Sunday, August 28, 2011

Opposite Direction



I looked at the glass wall beside me and I saw across the street a boy, slouched along the pavement, trying to sell some cheap bracelets. His face was illuminated by the lamp post solitary standing not far from where he sat. Not long after, I noticed that the boy, apparently, was missing both feet.
“Mark!” called the person sitting opposite me.

“Are you alright?” asked the man who just caught my attention.

“Yes, sorry.” I replied, finally facing him.

He still had that smile. It was the same smile that melted my heart a year ago when we first met in a company event.

I flashed a weak smile at him as he continued talking. I was too caught by the boy outside that my mind drifted away, not being able to comprehend the rest of what Don, the man whom I used to love, said.

Apparently, he was talking about the next event that he’ll be attending.
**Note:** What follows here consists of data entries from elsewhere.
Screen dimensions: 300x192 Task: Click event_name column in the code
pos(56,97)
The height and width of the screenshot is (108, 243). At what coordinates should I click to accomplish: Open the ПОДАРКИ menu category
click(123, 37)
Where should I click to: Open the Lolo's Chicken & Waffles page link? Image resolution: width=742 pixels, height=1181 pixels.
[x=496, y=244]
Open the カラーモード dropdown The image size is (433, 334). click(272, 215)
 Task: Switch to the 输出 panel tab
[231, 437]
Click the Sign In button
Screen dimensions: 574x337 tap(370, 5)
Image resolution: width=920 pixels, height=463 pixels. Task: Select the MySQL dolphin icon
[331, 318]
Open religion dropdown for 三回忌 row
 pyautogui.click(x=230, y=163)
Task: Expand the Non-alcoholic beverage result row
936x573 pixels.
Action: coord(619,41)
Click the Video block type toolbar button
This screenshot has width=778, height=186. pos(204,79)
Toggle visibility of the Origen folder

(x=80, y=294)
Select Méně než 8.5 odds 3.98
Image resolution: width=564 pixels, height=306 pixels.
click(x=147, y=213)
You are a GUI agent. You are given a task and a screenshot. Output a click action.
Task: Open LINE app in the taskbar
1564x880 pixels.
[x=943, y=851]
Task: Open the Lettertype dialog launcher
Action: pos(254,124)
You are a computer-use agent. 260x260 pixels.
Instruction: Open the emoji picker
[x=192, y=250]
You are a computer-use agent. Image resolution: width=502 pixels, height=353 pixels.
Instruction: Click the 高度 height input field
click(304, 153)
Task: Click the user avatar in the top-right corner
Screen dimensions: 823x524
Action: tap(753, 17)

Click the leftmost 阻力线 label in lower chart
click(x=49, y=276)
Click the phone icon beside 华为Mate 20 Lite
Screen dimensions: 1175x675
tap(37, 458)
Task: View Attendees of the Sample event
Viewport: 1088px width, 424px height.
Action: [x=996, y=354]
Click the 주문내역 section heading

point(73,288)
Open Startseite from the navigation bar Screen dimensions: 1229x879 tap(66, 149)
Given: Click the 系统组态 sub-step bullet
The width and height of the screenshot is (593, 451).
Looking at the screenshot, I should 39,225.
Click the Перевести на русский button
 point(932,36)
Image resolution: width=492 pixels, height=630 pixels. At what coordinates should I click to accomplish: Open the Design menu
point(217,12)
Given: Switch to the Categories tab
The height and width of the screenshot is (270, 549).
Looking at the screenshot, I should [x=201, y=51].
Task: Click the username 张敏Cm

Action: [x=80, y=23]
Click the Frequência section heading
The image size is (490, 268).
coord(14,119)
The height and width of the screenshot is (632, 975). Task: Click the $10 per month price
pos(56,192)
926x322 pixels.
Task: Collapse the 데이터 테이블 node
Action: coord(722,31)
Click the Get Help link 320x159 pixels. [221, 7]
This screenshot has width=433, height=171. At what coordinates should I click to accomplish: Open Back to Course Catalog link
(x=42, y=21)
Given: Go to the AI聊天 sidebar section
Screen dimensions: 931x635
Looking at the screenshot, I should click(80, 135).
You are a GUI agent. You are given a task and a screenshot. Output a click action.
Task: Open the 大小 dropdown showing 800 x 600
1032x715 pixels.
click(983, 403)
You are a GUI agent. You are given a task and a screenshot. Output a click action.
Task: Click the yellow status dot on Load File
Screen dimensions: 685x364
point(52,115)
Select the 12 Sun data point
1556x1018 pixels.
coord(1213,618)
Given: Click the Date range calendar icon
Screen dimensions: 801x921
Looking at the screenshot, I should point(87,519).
And he wanted me to come. I just stared at him, trying to scan his face. I wanted to remember every line, every mark on his face.

“Are you sure you’re alright?” He held my hand under the table trying to make sure I’m okay.

I wasn’t able to respond immediately so he squeezed my hand.

“I’m sorry Don, maybe I just feel tired…” I said.

He decided to just take me home so I could rest. I guess it’s better that way. I wanted to be alone. Far from anyone else… Far from Don.

As we were about to leave the restaurant, I caught a glimpse of the whole place and all the memories came rushing in.

It was the same restaurant were Don and I first met. It was also the same old place where he brought me for our first date. And it was the same place where I saw him… Saw him dating another guy…

As Don led me to his car, we passed by the boy I was looking at a while ago. He looked up at me and offered me his ware.

“Kuya, sige na, bili ka na. Maganda yan, bigay mo sa kasama mo. Sigurado ako magugustuhan niya yan.” He said as he gave a short glance towards Don.

I don’t know what has gotten into me. I know Don won’t appreciate these simple things, and with what he did, he doesn’t even deserve anything from me. Not this bracelet. Not even my heart. But still, I bought the last piece.

The boy thanked me a lot because finally he can go home. I stood there looking at the boy as he tried his best to put all his stuff on his small skateboard-like means of mobility.

“Hey Mark!” I heard Don calling me as I watched the boy slid his way along the pavement. I walked towards Don and into the car.

I sat silently beside him. As I stare at the window, looking at the starless sky, I remembered the boy. I remembered the way he smiled at me. The sincerity in his eyes. Now, I know that he’ll finally be able to bring something to his family. He’ll finally head home happy.

And now as we drove away, I held in my hand the bracelet I bought from the boy. I wished I could’ve been that boy. Regardless of his disability, I know he’s happy and contented. I know he doesn’t carry anything in his chest and I envy him for that.

Don, took my hand and held it, but I never looked at him. The guy who’s touching my hand is not anymore the same Don I knew a year ago. He thought I never knew, but I did. And the warmth of his hand was never the same. We are currently playing a role in this play he had staged. And I know in the end, I’ll be the victim of this well-played game.

I wish I was strong enough to admit that I’ve been cheated. I wish I am tough enough to face Don. Like the boy who had faced a thousand challenges being a cripple. But we’re very much alike in a lot of ways, like now, we are both about to go home. But as for me, I know I need to face my fears. I need to let it all out.

When Don again squeezed my hand, only then did the tears start to come.